## [WORK INSTRUCTIONS]
Write out the rows below exactly as they appear, covering everything from the line that contains "Task: Click the Aperçu" down to the line that contains "will (x=514, y=593).", with both of those lines included.

## [Pointing records for text and elements]
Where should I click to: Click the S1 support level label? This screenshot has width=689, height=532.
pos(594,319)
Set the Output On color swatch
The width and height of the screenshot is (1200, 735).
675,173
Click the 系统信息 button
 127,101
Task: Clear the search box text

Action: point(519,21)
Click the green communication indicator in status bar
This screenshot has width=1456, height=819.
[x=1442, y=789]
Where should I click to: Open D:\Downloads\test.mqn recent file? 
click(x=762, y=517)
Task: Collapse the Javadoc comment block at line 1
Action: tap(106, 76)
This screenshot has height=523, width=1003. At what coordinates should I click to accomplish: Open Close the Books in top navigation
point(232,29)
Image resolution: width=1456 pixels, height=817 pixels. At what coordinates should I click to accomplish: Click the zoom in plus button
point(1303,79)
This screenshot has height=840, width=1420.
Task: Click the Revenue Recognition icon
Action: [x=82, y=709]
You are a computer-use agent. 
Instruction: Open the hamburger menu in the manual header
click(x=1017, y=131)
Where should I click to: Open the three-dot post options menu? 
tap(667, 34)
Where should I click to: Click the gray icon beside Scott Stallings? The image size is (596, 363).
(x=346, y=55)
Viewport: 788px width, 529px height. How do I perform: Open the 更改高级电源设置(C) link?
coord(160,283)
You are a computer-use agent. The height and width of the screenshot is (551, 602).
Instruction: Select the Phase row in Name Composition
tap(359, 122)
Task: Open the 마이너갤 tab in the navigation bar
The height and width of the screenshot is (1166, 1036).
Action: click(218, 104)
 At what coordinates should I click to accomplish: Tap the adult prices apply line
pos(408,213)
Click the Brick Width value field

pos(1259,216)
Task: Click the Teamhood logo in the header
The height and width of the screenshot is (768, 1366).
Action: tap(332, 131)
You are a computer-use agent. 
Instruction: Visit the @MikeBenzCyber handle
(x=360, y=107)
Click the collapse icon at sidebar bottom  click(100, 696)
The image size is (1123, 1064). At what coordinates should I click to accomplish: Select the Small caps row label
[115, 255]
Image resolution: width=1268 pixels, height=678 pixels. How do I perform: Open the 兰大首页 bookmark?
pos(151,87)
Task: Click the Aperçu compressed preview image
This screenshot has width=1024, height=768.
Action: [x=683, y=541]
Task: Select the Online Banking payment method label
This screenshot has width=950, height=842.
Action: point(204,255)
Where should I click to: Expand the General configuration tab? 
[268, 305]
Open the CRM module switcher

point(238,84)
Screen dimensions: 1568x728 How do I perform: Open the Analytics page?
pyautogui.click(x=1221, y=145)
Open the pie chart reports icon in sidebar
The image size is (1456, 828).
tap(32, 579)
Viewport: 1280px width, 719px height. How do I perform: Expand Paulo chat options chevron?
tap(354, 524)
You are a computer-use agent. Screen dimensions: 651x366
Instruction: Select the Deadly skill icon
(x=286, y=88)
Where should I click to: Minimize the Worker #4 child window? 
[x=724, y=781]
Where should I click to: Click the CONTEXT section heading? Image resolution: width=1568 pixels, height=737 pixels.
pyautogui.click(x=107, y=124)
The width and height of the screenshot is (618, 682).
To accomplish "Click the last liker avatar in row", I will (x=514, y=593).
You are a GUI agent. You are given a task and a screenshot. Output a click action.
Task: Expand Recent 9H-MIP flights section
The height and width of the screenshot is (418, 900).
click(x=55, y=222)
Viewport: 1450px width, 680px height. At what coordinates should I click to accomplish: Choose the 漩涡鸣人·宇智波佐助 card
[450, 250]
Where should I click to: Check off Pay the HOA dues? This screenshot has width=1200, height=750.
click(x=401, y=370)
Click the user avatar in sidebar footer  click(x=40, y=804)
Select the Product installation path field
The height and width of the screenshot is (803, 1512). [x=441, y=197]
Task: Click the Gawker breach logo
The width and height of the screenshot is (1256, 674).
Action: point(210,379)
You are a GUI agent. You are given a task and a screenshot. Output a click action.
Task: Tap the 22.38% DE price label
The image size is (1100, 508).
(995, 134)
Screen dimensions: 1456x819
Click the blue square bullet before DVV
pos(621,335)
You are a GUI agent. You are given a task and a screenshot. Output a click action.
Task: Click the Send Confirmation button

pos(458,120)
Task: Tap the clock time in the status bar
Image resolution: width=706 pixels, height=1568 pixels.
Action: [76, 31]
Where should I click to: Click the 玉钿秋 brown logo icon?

## [COMPLETED EXERCISE]
Task: Click the Aperçu compressed preview image
This screenshot has width=1024, height=768.
Action: [x=683, y=541]
Task: Select the Online Banking payment method label
This screenshot has width=950, height=842.
Action: point(204,255)
Where should I click to: Expand the General configuration tab? 
[268, 305]
Open the CRM module switcher

point(238,84)
Screen dimensions: 1568x728 How do I perform: Open the Analytics page?
pyautogui.click(x=1221, y=145)
Open the pie chart reports icon in sidebar
The image size is (1456, 828).
tap(32, 579)
Viewport: 1280px width, 719px height. How do I perform: Expand Paulo chat options chevron?
tap(354, 524)
You are a computer-use agent. Screen dimensions: 651x366
Instruction: Select the Deadly skill icon
(x=286, y=88)
Where should I click to: Minimize the Worker #4 child window? 
[x=724, y=781]
Where should I click to: Click the CONTEXT section heading? Image resolution: width=1568 pixels, height=737 pixels.
pyautogui.click(x=107, y=124)
The width and height of the screenshot is (618, 682).
To accomplish "Click the last liker avatar in row", I will (x=514, y=593).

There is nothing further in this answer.